ShowSight Presents The Miniature Pinscher

miniature pinscher Q&A WITH LARRY & PENNY DEWEY, CHRISTINE SMITH AND JACQUELINE ZWIRN

JZ: My dogs are house pets. They are crated when we are not home, but that is usually only for six hours maxi- mum. We rotate a different pair of dogs to sleep in bed with us every night and the rest are in crates. 5. Do you feed supplements? L&PD: We feed a high quality dry dog food. Supplements are not usually necessary. CS: Vitamins only. JZ: No. 6. Where do you whelp your bitches? L&PD: Puppies are whelped in our office or in our bedroom. CS: My bedroom usually. I set up an enclosure that I can sit inside of along with a large round bed, that the dam can get in and out of as she needs to but the puppies cannot get out of until they are old enough. JZ: My bitches are whelped in my bedroom and they remain there until the puppies are two weeks old, then they are all moved to the main part of the house to develop sensory skills. 7. How and when do you determine a show quality puppy? L&PD: We usually determine a show puppy at six months of age, but there is that occasional precocious puppy that will catch your eye at 12 weeks. You watch and study their movement from six weeks on. CS: I pick out the best structure starting around eight weeks. I watch and video by 12 weeks, when cropping is required. Then finally I assess their movement around four months. Those that meet all of my requirements become show dogs. JZ: I start evaluating at birth, looking for any DQs, if there aren’t any then I watch them daily, taking pictures weekly. I typically know by six-eight weeks on my line- bred litters. If I am working with a new outcross I make my final decision by 12-14 weeks. 8. At what age do you begin training? L&PD: At six weeks we start on the table for about ten seconds and then play. We increase the time on the table as they mature. There are some Min Pins that will never stand very long on the table. Judges who know and like the breed will not expect them to be statues and will judge them on the floor. We have had some who were rock solid on the table. Leash breaking starts at six weeks. Some love the lead and respond to toys and food. Others is a long battle. You just repeat and repeat. Be patient. CS: As soon as the puppies are old enough to get around, say two weeks of age, I start stacking them, strengthing their little legs into a stack pose. By eight weeks, they are well stack trained. I usually don’t start lead training until their ears are healed. I use soft lead on the neck and only work them for five-ten minutes at any one time. I usually use

bait to get them to go along and to reward. If you mean potty train, I use cat box and pine pellet litter and the puppies are potty trained by six weeks of age. JZ: I start basic table work as soon as they can stand, by using “the puppy drop”. I start using my in ring words for bait when I start weaning and other words when they are babies so they associate these words/commands as “good, fun stuff”. I start crate training at five weeks old. I start litter box training when they get their first taste of mush and the housebreaking starts as soon as they start to run with adults—supervised of course, at six weeks old.

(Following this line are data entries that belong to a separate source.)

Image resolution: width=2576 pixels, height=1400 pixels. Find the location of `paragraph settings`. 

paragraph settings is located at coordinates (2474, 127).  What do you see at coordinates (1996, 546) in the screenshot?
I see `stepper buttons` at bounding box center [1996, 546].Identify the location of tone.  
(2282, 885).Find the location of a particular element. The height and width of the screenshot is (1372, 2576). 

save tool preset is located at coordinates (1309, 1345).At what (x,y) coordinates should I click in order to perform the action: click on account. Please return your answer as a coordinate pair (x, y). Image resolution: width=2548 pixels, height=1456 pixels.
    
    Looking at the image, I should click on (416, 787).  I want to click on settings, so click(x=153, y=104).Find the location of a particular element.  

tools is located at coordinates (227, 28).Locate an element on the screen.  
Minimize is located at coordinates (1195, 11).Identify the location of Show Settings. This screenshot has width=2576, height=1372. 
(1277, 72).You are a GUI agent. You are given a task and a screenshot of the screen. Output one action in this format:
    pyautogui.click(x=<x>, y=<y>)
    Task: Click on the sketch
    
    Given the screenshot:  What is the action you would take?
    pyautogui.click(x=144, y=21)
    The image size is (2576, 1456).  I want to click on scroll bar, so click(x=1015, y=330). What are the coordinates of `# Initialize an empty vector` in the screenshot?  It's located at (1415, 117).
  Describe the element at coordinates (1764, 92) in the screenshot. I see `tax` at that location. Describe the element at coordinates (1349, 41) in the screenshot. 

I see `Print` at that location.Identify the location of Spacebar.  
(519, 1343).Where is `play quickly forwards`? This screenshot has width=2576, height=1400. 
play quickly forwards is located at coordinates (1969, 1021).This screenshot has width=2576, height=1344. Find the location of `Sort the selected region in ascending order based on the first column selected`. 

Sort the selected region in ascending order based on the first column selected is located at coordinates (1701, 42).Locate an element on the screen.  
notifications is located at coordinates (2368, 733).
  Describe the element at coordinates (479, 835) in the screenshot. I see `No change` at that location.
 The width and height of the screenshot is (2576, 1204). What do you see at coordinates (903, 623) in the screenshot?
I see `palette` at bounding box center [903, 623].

I do not push my puppies for ring training per say because they are puppies and need to be puppies—its all integrated as play. 9. Do you think your current standard is adequate? L&PD: Our standard is fine. Breed to it. CS: Absolutely. JZ: Yes. 10. What is the greatest health concern to breeders today? L&PD: Min Pins are the healthiest toy breed. If we have an issue, we spay and neuter and place as pets. We have an active health and research committee and there are usually research grants that are taking place constantly. There are stifle problems, leg perths and some demodex. CS: in the Min Pin, I think number one is the lack of willing- ness of breeders to publically share their issues, for the betterment of all. Number two is that markers have not been discovered for most of our disease genes, so with- out open communication, its Russian roulette. JZ: LCP—Legg Calve Perths. 11. Is dental care important? L&PD: Dental care is important, especially with toy breeds. We are fortunate in that until recently, we had an excel- lent dental vet in the area. CS: It’s very important and its very difficult to maintain— small breed dentals are dangerous (from being over anaesthetized) and extremely expensive. JZ: Yes, Min Pins tend to inhale food as opposed to chewing it. The chewing action helps scrape daily build up from the teeth; as a result their teeth tend to need cleaning more often. 12. What do you enjoy most about owning this breed? L&PD: It is like living with a two-year-old. Keep them safe because they will find a way to get in trouble; but you laugh a lot. CS: I love the affection they give and the joy of seeing truly beautiful creatures running around JZ: Their personalities, they are curious and into everything. They are so charismatic and loving, its never a dull moment living with them.